The Mitral Valve in Hypertrophic Cardiomyopathy: Other Side of the Outflow Tract
Mark V. Sherrid, MD, David H. Adams, MD
Mitral valve and papillary muscle abnormalities are common in hypertrophic cardiomyopathy (HCM) patients and contribute to systolic anterior motion (SAM) and left ventricular outflow tract (LVOT) obstruction (1,2). The necessary conditions for SAM are anterior position of the mitral valve in the left ventricular (LV) cavity, LV flow striking the posterior aspect of the mitral leaflets, and leaflet slack that permits increased mobility (3,4). Without leaflet slack, the mitral leaflets will remain in their more or less central position in the LV, regardless of the hemodynamic force compelling them forward. Among the most common abnormalities observed are elongated mitral leaflets, producing an anterior leaflet residual leaflet tip that protrudes past the coaptation plane into the LV ejection flow (5). The normal leaflet is held in place by the LV-left atrial pressure difference; in contrast, the diaphanous residual leaflet is bounded only by LV flow, and LV currents easily sweep it toward the septum in early systole. In this issue of the Journal, Ferrazzi et al. (6) present observations in a subset of young HCM patients that have a developmental abnormality, consisting of a band of muscular tissue in the intervalvular fibrosa between the base of the mitral valve and the aortic valve. This novel observation may explain leaflet elongation in some young patients. Other investigators have previously described immunohistopathological findings in the residual mitral leaflet tip resected at the time of surgery that indicate a nonmuscular developmental abnormality in this portion of the leaflet (7).

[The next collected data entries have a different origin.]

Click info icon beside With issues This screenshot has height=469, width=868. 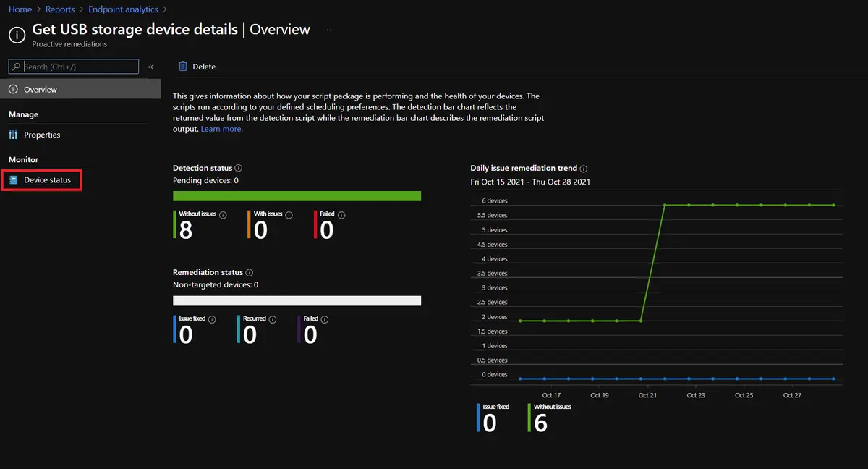click(x=289, y=215)
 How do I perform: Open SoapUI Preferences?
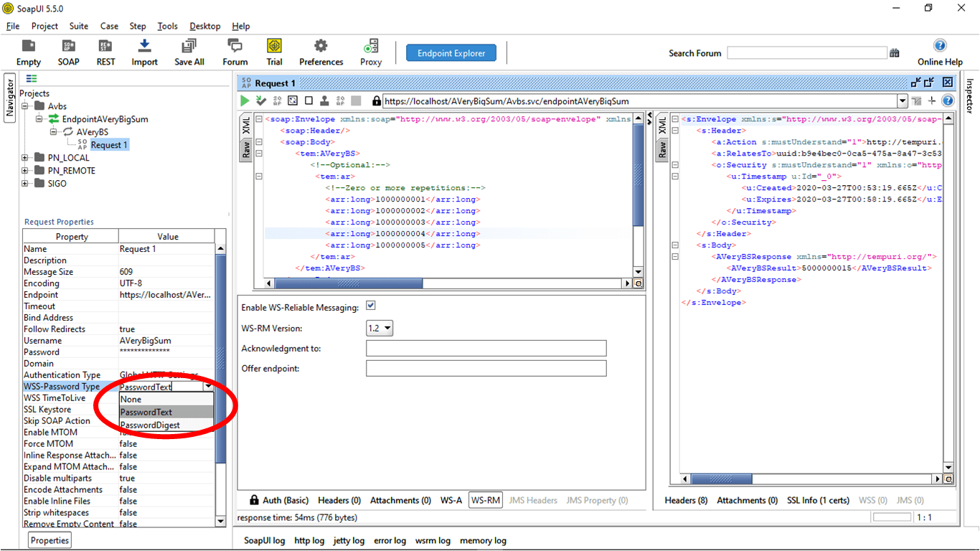click(x=321, y=52)
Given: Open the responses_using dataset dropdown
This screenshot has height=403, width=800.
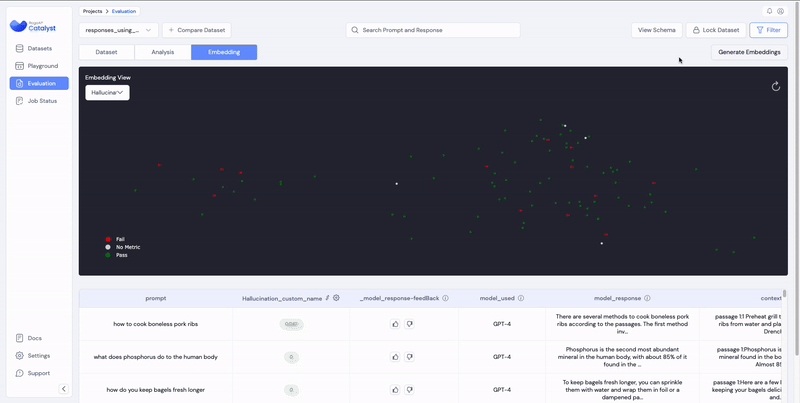Looking at the screenshot, I should pyautogui.click(x=118, y=30).
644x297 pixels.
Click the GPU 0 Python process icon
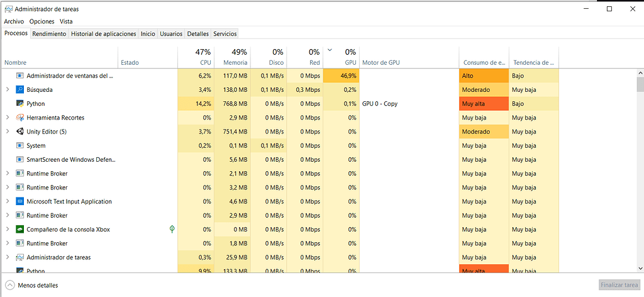click(x=20, y=103)
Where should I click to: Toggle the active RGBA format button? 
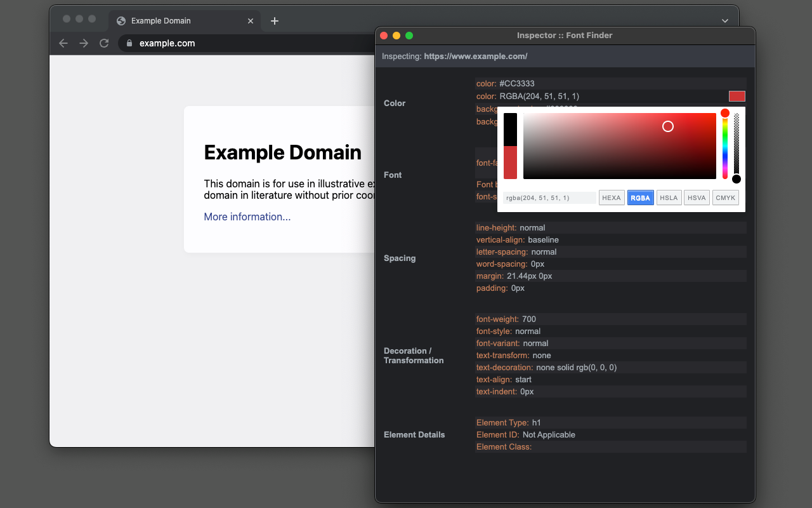pos(640,197)
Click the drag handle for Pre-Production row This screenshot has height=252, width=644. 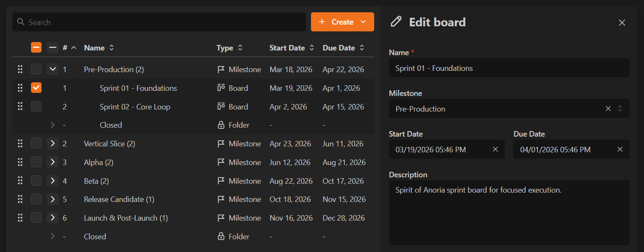tap(20, 70)
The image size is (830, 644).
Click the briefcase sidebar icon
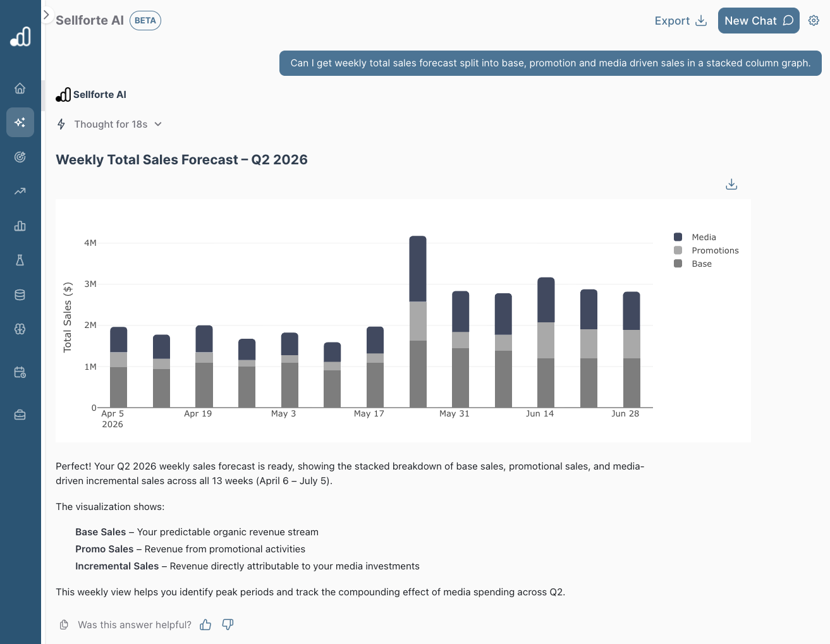[20, 415]
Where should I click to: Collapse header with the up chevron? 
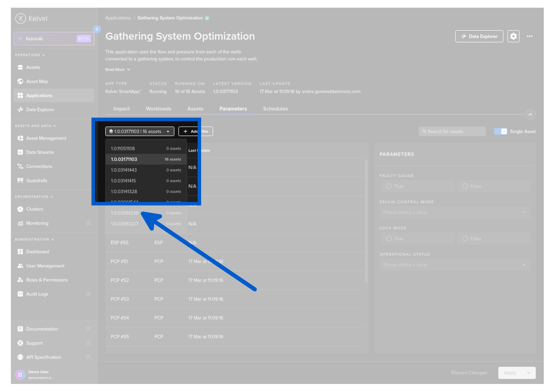click(530, 114)
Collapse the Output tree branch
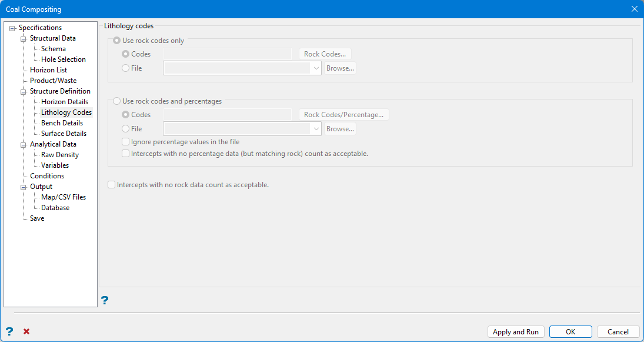 24,187
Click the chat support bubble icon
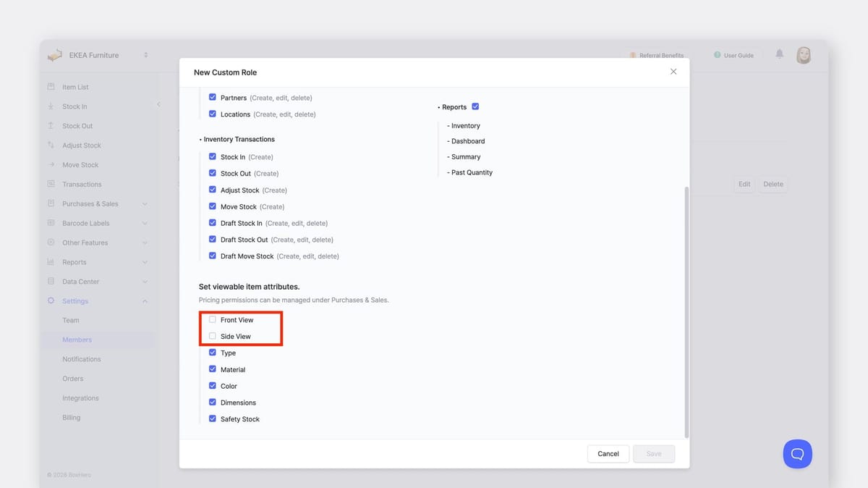Viewport: 868px width, 488px height. [x=797, y=454]
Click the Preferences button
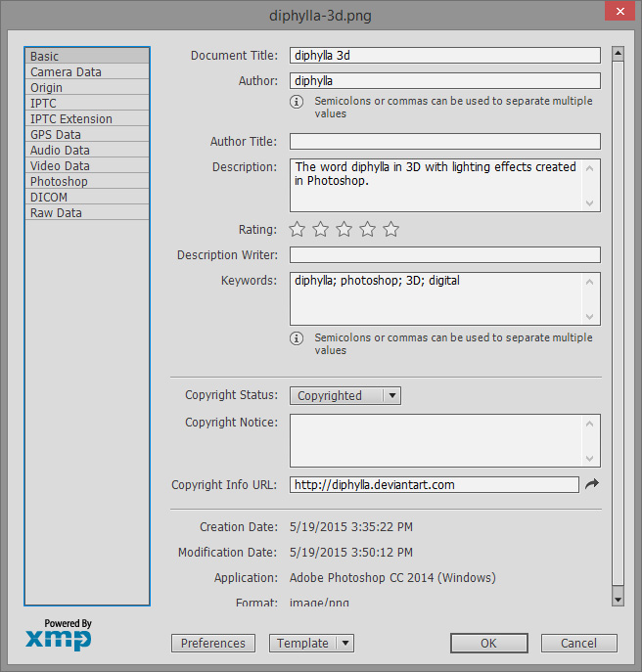 tap(213, 643)
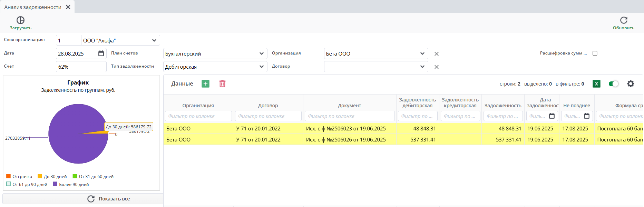644x207 pixels.
Task: Open Тип задолженности Дебиторская dropdown
Action: (x=261, y=67)
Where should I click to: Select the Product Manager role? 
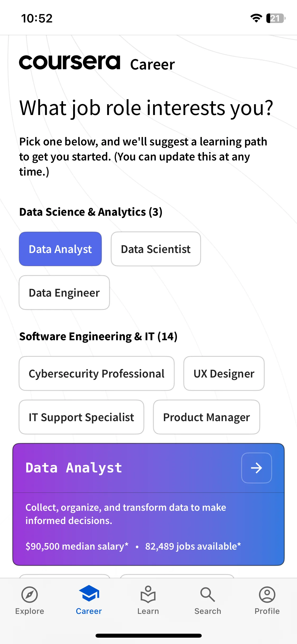point(206,417)
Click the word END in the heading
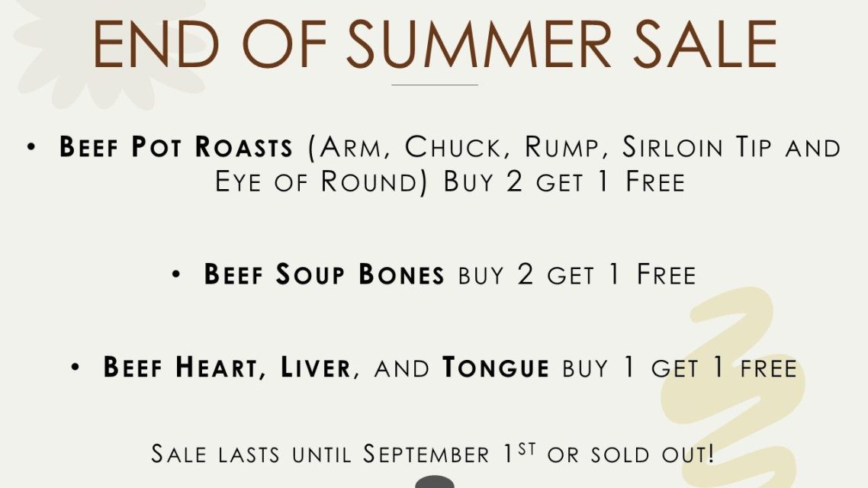This screenshot has width=868, height=488. coord(156,44)
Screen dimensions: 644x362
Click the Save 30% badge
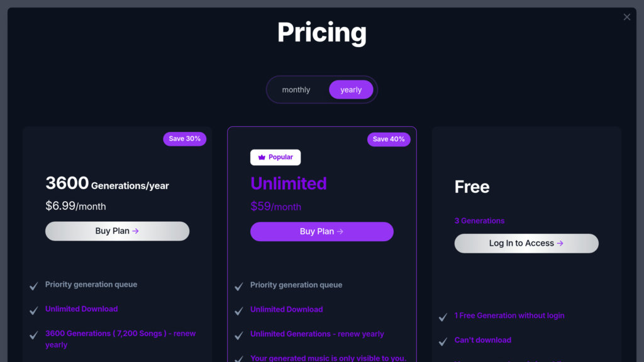185,139
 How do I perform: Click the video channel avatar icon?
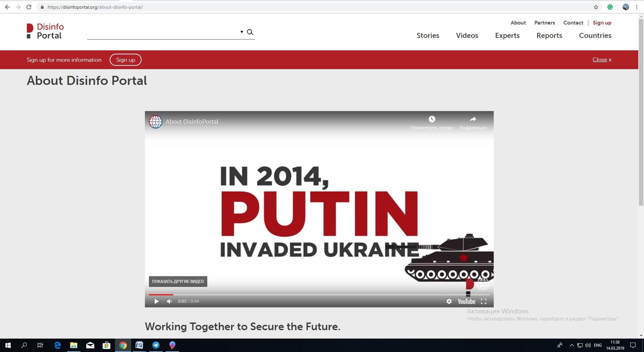(156, 122)
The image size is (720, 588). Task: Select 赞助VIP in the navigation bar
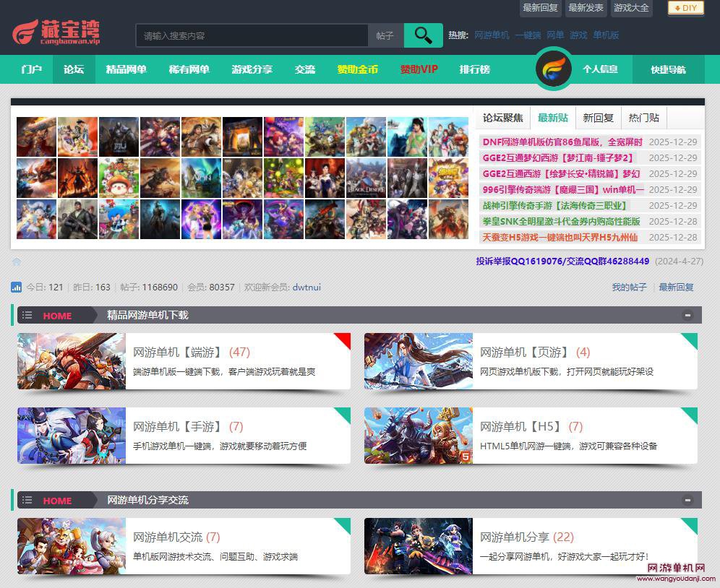coord(419,69)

Another common anomaly is an anteriorly positioned head of the anterolateral papillary muscle or its chordae that pre-position the valve into the outflow tract by tenting the mitral leaflets anteriorly. This also reduces the posteriorly directed traction and restraint on the mitral leaflets that act to prevent SAM. Indeed, SAM is best thought of as the result of a dynamic disequilibrium between the restraining forces of the subvalvular apparatus and the displacing anteriorly directed pushing force of flow (8). Patients with LVOT obstruction who have no or only modest thickening of the septum invariably have abnormalities of their mitral valves that predispose to SAM.